4. Form a “core agreement”
Before getting into the nitty gritty, Clayman has her clients form a “core agreement” addressing:
- Equality: Both partners have equal power over their money. “The spouse with a higher income or the one who gets more financially anxious doesn't just get to call the shots,” she says.
- Inclusivity: Both partners participate in dealing with their money — no opting out or excluding.
- Transparency: Both partners have access to all information. “No secrets, but there can be negotiated areas of privacy with boundaries,” Clayman says.
- Sustainability: Decisions made by the couple are not unduly or unfairly burdensome to one partner.
- Flexibility: As situations change or needs arise, each partner has the right to say when something's not working, and the couple can revise their approach.
5. Align your goals and do the math
“In the happiest marriages, people move mountains to make sure each partner reaches their goals,” says Somers. “A lot of times what we want to experience or achieve in life has some sort of financial price tag attached to it.” Get on the same page by discussing your goals — Clayman says it’s important to make the distinction between "we goals" and "me goals." "It's okay for these to not be 100 percent the same. Remember, the whole is greater than the sum of its parts, and your partner often brings something great (if annoying) to the table when they differ from you," she says.
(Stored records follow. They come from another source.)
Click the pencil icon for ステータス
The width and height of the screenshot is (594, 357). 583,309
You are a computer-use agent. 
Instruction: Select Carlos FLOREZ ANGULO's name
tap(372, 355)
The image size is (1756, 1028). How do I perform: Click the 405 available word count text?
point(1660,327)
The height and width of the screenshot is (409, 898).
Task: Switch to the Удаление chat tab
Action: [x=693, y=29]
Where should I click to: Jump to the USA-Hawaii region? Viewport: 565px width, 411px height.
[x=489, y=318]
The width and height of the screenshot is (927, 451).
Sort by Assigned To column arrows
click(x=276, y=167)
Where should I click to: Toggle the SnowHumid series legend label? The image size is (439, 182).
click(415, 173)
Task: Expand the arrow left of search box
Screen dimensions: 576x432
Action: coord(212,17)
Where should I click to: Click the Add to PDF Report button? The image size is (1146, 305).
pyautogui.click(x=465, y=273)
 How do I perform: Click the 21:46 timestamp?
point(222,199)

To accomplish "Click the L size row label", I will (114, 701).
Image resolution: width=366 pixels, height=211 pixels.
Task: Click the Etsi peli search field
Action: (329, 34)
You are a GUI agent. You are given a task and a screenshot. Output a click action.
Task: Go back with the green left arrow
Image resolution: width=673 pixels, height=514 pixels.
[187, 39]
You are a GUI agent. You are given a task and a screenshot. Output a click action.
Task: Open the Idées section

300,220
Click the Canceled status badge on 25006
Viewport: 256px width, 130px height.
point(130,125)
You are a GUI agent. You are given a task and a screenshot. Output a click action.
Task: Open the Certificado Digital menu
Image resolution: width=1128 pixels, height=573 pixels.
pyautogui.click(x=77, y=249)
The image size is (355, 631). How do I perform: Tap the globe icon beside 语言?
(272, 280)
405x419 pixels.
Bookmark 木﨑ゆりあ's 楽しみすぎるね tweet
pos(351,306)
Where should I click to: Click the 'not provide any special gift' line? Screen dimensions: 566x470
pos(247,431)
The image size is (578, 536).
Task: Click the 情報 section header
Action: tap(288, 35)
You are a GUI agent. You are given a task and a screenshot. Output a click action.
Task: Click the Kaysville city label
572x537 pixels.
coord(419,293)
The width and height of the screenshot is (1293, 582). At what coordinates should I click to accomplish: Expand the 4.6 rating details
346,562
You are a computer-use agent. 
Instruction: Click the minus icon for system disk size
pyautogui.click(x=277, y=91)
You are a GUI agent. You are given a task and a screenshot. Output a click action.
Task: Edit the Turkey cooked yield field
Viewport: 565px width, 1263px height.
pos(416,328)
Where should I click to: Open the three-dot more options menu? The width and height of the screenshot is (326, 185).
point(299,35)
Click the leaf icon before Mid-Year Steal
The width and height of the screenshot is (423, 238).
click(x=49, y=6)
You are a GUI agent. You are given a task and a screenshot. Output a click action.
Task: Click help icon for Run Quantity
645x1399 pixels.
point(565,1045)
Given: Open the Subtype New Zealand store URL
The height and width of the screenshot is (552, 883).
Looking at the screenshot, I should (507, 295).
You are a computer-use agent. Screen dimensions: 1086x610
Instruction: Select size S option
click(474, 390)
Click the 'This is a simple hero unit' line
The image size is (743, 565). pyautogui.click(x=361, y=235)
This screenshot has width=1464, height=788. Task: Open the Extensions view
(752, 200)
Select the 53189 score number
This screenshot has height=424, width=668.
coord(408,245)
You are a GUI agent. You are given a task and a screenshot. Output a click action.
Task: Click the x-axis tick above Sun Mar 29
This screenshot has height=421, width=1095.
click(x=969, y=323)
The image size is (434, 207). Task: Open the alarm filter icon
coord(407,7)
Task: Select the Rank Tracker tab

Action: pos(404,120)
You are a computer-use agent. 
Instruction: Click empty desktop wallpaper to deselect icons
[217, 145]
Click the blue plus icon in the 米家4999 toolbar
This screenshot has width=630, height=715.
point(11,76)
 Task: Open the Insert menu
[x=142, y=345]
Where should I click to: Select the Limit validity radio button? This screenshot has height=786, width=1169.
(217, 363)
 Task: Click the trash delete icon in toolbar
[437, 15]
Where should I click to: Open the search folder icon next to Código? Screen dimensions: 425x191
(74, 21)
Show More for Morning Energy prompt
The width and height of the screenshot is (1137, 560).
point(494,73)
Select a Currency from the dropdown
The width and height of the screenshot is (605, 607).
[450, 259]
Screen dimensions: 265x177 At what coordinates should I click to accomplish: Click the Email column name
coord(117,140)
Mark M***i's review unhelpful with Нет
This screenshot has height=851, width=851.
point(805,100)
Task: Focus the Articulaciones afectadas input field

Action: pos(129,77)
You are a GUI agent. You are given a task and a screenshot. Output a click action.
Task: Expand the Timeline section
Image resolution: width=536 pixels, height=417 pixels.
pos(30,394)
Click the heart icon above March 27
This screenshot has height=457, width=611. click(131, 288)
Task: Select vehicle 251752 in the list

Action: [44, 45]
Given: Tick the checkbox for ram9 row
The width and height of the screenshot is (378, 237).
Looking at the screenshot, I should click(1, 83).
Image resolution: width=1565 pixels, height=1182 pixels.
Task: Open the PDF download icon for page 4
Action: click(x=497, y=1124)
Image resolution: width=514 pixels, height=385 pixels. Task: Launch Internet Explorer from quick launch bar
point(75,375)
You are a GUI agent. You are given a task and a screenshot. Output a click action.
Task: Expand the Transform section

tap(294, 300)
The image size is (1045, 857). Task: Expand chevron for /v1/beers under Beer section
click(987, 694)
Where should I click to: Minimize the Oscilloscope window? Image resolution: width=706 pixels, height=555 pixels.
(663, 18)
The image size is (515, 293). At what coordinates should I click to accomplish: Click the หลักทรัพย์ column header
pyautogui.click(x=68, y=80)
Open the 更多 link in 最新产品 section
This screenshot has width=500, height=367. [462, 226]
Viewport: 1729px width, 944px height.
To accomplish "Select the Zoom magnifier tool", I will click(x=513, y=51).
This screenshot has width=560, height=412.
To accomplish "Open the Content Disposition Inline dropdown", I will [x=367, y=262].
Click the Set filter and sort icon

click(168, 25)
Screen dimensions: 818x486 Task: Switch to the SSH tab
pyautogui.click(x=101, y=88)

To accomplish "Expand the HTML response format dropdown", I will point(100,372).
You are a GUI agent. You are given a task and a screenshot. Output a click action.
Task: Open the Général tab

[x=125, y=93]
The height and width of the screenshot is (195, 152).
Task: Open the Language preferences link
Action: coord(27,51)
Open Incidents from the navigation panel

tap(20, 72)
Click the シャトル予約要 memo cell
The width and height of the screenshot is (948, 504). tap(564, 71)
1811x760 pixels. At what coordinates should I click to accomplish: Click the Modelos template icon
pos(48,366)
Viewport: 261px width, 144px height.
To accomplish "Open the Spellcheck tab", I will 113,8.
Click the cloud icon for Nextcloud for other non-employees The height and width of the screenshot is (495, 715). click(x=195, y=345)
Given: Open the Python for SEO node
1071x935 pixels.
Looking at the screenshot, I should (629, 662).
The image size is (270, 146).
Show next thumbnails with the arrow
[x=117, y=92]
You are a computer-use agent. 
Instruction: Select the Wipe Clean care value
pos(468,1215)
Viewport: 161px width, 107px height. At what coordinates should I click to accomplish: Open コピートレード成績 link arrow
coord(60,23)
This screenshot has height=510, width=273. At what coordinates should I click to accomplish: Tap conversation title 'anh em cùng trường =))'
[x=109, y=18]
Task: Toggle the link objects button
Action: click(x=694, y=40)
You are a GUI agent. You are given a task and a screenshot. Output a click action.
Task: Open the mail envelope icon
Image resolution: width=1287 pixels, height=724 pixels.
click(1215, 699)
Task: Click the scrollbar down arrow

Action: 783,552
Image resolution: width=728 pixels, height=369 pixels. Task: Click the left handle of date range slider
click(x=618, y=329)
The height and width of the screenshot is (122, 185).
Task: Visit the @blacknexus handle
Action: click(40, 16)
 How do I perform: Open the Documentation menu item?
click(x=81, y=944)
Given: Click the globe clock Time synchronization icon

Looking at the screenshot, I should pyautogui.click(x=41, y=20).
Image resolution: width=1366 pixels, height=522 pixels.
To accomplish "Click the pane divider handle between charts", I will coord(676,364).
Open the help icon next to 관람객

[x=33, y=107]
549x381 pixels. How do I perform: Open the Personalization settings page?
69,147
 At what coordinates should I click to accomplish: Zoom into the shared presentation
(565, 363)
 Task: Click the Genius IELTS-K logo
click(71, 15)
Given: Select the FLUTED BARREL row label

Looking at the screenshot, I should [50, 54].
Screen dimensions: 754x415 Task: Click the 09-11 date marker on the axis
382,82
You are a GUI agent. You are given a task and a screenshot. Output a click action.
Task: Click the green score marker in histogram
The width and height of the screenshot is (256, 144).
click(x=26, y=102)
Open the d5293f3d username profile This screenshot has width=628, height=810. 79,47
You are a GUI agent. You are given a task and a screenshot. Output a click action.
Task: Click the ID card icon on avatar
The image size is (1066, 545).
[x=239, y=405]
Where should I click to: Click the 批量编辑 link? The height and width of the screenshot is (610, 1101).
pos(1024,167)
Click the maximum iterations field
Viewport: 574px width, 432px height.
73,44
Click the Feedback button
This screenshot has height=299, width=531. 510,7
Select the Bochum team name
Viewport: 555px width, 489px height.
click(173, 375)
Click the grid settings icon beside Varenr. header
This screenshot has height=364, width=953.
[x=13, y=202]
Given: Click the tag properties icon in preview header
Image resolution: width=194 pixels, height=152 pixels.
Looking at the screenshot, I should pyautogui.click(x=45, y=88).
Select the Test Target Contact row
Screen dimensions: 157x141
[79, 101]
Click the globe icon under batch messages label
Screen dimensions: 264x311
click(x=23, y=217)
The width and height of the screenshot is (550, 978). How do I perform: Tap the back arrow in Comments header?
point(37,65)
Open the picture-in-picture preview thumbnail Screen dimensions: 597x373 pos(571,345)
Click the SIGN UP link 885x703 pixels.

Deal with the numbers by laying everything out on the table — literally — and strategizing on where to save and where to cut corners in order to save more for retirement or pay off credit card debt, for example. “If you have a real hot button issue, save that for last. Look for the areas you can agree on, work together on, and get some success going,” says Klontz. “The temptation is to go after that sore spot, but it helps to build some momentum first.”
Ask yourselves these questions:
- What is your biggest financial goal?
- How would you prioritize your financial goals?
- What percentage of our income should we invest in retirement?
- What percentage of our income should we use to pay down debt?
- What percentage of income would you like to keep in savings?
6. Divide expenses equally
Both Klontz and Somers say a common hot button issue among couples is when they earn at different income levels, but still divide household expenses evenly. “If you’re building a life together, at some point you need to be looking at ways of equalizing opportunities and experiences,” says Somers. The solution they propose? Each partner contributes an equal percentage of their earnings toward household expenses. “What works is not looking at (contributions) from a dollar amount, but from a percentage amount,” says Klontz.
Ask yourselves this question:
- What do you feel is a fair division of household expenses?
7. Be prepared to compromise
“A workaholic who comes from poverty might want to save 50 percent of their income, but their partner might not want to live in squalor,” says Klontz. “You might want to save 30 percent or meet in the middle and give up some ground. If your partner is more into living for the moment, they might have to give up some ground too. It’s important to find a percentage you both can agree on.” All three experts also say it’s important that once you’ve deployed your initial strategies, you check-in on your finances together regularly and tweak your plan, enlisting outside help in the form of debt counseling or a financial planner, if necessary.
Just remember, the ultimate goal is for money to strengthen your bond instead of coming between you, says Clayman. “It's (money) not just a problem to be solved and checked off the list. These are your needs and your dreams! This is the very stuff of intimacy, and even though it can make us feel vulnerable and upset, it's also where there's tremendous opportunity to grow together.”
Who says an evening with spreadsheets can’t be romantic?